About Amethyst & Citrine
Amethyst is an absolutely beautiful stone and one which has remained popular throughout history to present day. You'll recognise amethyst as the purple variety of quartz, and being quartz makes amethyst both abundant and affordable. For this reason, amethyst is found quite frequently in antique jewellery including rings, brooches, pendants and bangles. Amethyst can vary in colour from a delicate light violet to a deep regal purple. It's a transparent to translucent stone, and amethyst crystals are commonly found in geodes. Usually only the ends of the crystals are purple, while the rest of the crystal is colourless. Amethyst can be found the world over, but particularly important deposits come from Brazil, Siberia, Bolivia, India, Madagascar, Zambia and Namibia.

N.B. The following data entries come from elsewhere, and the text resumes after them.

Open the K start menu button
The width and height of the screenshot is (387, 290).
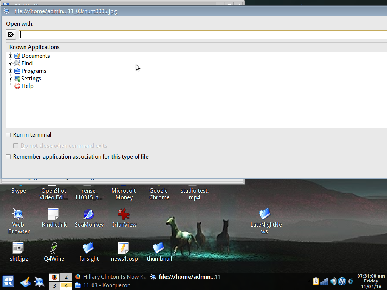tap(8, 281)
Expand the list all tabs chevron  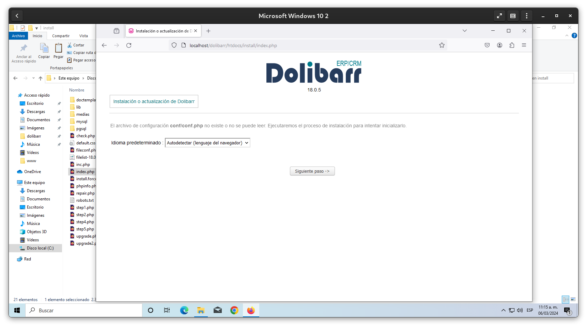tap(464, 31)
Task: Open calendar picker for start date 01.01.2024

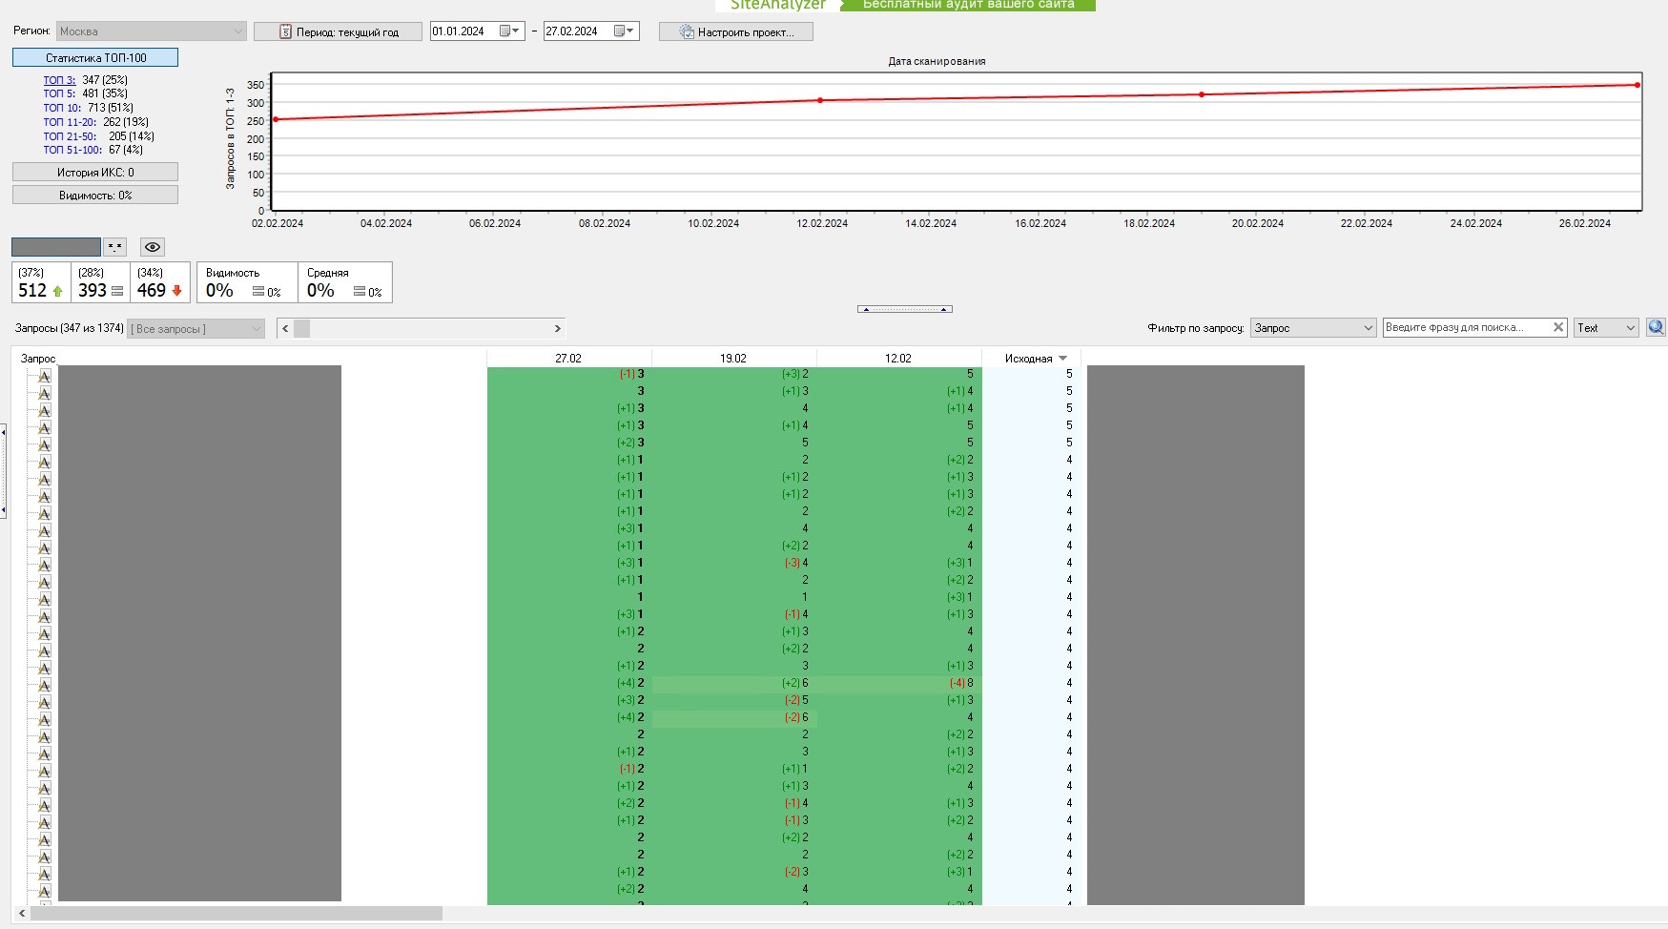Action: (510, 31)
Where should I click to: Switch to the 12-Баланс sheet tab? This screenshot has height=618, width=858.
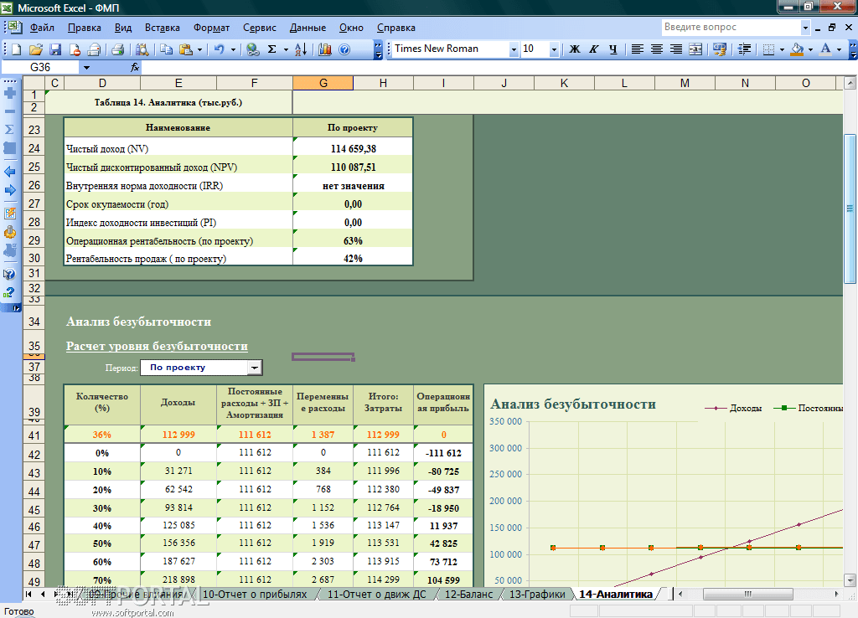(468, 594)
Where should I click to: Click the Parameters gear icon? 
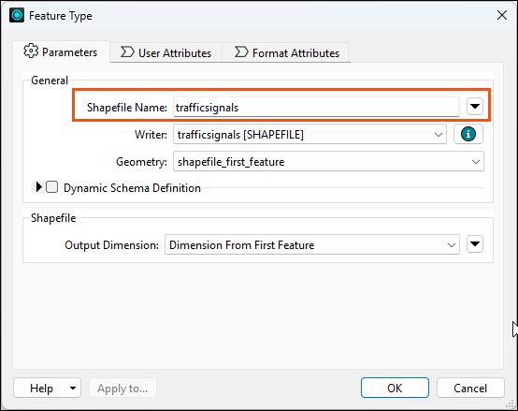click(x=31, y=51)
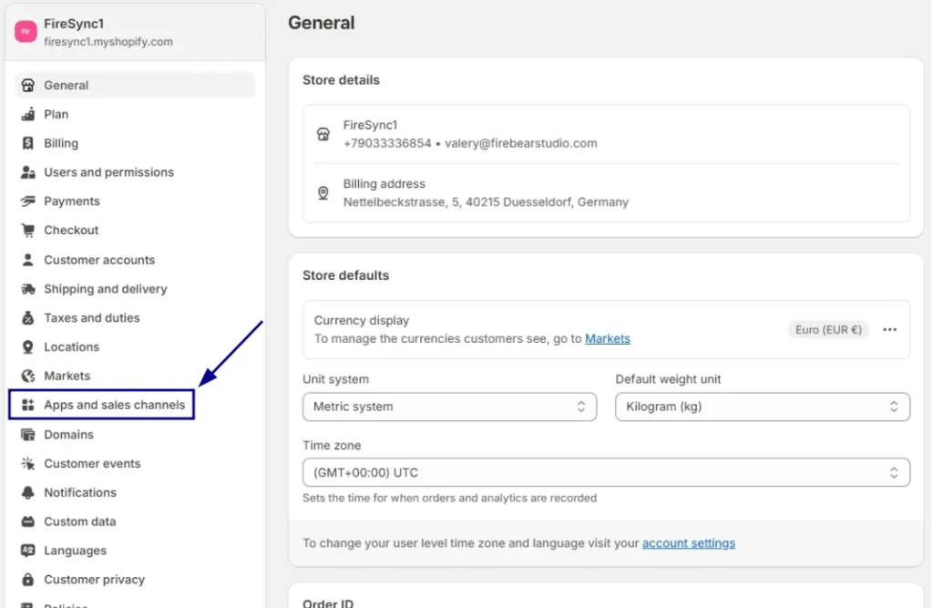933x608 pixels.
Task: Open the currency display three-dot menu
Action: point(890,330)
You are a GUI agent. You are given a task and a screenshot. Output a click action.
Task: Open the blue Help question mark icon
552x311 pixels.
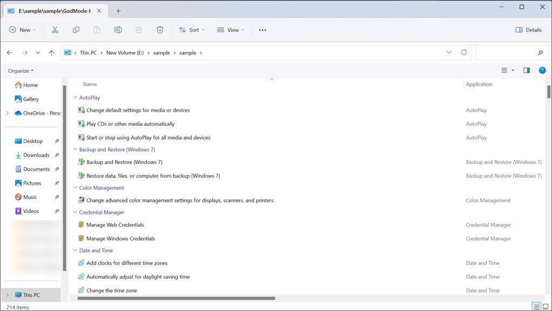[x=542, y=71]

Amethyst can be irradiated to produce the other type of quartz this page focuses on: citrine. Citrine is a yellow-golden-orange stone which can sometimes have hints of red or brown. Natural citrine stones are actually quite uncommon, and most stones you find on the market in jewellery started their lives as purple amethyst before being irradiated to produce the vibrant, golden yellow. This is a permanent change to the stone, so you needn't worry that you'll wake up one day to find your antique citrine jewellery has turned into amethyst jewellery! It is easy to tell when a stone as been irradiated? Unfortunately not, not least because irradiation can happen both naturally in the depths of the Earth, and in a laboratory.
Antique Amethyst Rings
Some of our favourite finds since we started dealing in antique jewellery have been antique amethyst rings. But why do we find amethyst rings so special? Well aside from the stone's obvious beauty, amethyst has been given many meanings by different peoples and cultures over the years. The ancient Greeks thought it could protect from drunkenness and overindulgence, and so wore amethyst rings and other jewellery, and even fashioned drinking vessels out of it. In the middle ages, people wore amethyst rings as protection and security, and to denote their humility and modesty. These were often carved as intaglios and set into amulets and rings. Interestingly, the stone was also worn by royals because power and wealth are often associated with the deep purple colour of amethyst stones. The stones were worn not just in royal rings, but also in crowns and other items of jewellery. The Church was another sector of society taken in by the charm of the deep purple amethyst stones, and as well as wearing amethyst set cross pendants and necklaces, Bishops and other members of the clergy would wear amethyst set Bishops' ecclesiastical rings.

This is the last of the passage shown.